Output every line of the material exactly.

[[ INPUT FOR THIS TASK open ]]

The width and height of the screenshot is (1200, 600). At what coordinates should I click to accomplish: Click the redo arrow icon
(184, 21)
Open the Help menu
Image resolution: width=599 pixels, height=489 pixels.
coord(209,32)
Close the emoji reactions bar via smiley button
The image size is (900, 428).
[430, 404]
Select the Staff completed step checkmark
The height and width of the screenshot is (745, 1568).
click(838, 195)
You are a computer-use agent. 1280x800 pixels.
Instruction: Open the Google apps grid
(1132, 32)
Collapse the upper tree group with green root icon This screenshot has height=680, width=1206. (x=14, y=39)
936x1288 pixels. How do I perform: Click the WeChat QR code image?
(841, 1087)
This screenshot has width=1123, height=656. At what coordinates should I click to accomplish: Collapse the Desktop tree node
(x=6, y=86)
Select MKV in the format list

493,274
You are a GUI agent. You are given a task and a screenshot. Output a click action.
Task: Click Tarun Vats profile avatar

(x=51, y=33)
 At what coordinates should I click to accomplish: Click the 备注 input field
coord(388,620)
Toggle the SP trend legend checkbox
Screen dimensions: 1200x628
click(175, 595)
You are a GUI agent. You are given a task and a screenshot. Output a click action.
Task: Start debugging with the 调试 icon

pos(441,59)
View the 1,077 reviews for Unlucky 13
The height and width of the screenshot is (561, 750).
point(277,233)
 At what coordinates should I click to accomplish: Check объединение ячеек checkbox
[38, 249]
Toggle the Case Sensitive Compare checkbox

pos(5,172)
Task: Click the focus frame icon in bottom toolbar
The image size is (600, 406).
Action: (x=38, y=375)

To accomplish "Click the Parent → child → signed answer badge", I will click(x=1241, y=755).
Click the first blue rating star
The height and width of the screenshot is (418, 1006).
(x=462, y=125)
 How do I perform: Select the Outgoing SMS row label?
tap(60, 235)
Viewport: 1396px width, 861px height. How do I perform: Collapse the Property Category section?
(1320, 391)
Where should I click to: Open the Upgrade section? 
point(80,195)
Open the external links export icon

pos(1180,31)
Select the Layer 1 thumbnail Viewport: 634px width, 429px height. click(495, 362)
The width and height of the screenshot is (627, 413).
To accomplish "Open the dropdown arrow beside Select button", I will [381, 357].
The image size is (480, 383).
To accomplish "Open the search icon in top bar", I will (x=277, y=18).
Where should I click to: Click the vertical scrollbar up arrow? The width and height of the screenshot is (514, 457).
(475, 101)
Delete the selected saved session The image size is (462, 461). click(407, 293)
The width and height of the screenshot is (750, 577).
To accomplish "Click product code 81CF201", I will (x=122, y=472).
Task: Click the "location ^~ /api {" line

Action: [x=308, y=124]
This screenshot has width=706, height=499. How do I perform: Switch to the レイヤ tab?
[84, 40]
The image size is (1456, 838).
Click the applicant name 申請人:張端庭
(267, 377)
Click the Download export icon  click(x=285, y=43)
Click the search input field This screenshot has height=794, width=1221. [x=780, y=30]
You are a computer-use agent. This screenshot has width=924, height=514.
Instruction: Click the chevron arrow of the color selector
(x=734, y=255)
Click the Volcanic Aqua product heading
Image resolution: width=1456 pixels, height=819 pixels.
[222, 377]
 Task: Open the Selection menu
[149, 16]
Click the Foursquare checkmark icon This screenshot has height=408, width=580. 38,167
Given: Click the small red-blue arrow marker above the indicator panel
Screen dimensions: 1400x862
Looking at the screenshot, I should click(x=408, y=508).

[[ INPUT FOR THIS TASK closed ]]

### SOLUTION BELOW
The width and height of the screenshot is (1200, 600). At what coordinates should I click to accomplish: Click the redo arrow icon
(184, 21)
Open the Help menu
Image resolution: width=599 pixels, height=489 pixels.
coord(209,32)
Close the emoji reactions bar via smiley button
The image size is (900, 428).
[430, 404]
Select the Staff completed step checkmark
The height and width of the screenshot is (745, 1568).
click(838, 195)
You are a computer-use agent. 1280x800 pixels.
Instruction: Open the Google apps grid
(1132, 32)
Collapse the upper tree group with green root icon This screenshot has height=680, width=1206. (x=14, y=39)
936x1288 pixels. How do I perform: Click the WeChat QR code image?
(841, 1087)
This screenshot has width=1123, height=656. At what coordinates should I click to accomplish: Collapse the Desktop tree node
(x=6, y=86)
Select MKV in the format list

493,274
You are a GUI agent. You are given a task and a screenshot. Output a click action.
Task: Click Tarun Vats profile avatar

(x=51, y=33)
 At what coordinates should I click to accomplish: Click the 备注 input field
coord(388,620)
Toggle the SP trend legend checkbox
Screen dimensions: 1200x628
click(175, 595)
You are a GUI agent. You are given a task and a screenshot. Output a click action.
Task: Start debugging with the 调试 icon

pos(441,59)
View the 1,077 reviews for Unlucky 13
The height and width of the screenshot is (561, 750).
point(277,233)
 At what coordinates should I click to accomplish: Check объединение ячеек checkbox
[38, 249]
Toggle the Case Sensitive Compare checkbox

pos(5,172)
Task: Click the focus frame icon in bottom toolbar
The image size is (600, 406).
Action: (x=38, y=375)

To accomplish "Click the Parent → child → signed answer badge", I will click(x=1241, y=755).
Click the first blue rating star
The height and width of the screenshot is (418, 1006).
(x=462, y=125)
 How do I perform: Select the Outgoing SMS row label?
tap(60, 235)
Viewport: 1396px width, 861px height. How do I perform: Collapse the Property Category section?
(1320, 391)
Where should I click to: Open the Upgrade section? 
point(80,195)
Open the external links export icon

pos(1180,31)
Select the Layer 1 thumbnail Viewport: 634px width, 429px height. click(495, 362)
The width and height of the screenshot is (627, 413).
To accomplish "Open the dropdown arrow beside Select button", I will [381, 357].
The image size is (480, 383).
To accomplish "Open the search icon in top bar", I will (x=277, y=18).
Where should I click to: Click the vertical scrollbar up arrow? The width and height of the screenshot is (514, 457).
(475, 101)
Delete the selected saved session The image size is (462, 461). click(407, 293)
The width and height of the screenshot is (750, 577).
To accomplish "Click product code 81CF201", I will (x=122, y=472).
Task: Click the "location ^~ /api {" line

Action: [x=308, y=124]
This screenshot has width=706, height=499. How do I perform: Switch to the レイヤ tab?
[84, 40]
The image size is (1456, 838).
Click the applicant name 申請人:張端庭
(267, 377)
Click the Download export icon  click(x=285, y=43)
Click the search input field This screenshot has height=794, width=1221. [x=780, y=30]
You are a computer-use agent. This screenshot has width=924, height=514.
Instruction: Click the chevron arrow of the color selector
(x=734, y=255)
Click the Volcanic Aqua product heading
Image resolution: width=1456 pixels, height=819 pixels.
[222, 377]
 Task: Open the Selection menu
[149, 16]
Click the Foursquare checkmark icon This screenshot has height=408, width=580. 38,167
Given: Click the small red-blue arrow marker above the indicator panel
Screen dimensions: 1400x862
Looking at the screenshot, I should click(x=408, y=508).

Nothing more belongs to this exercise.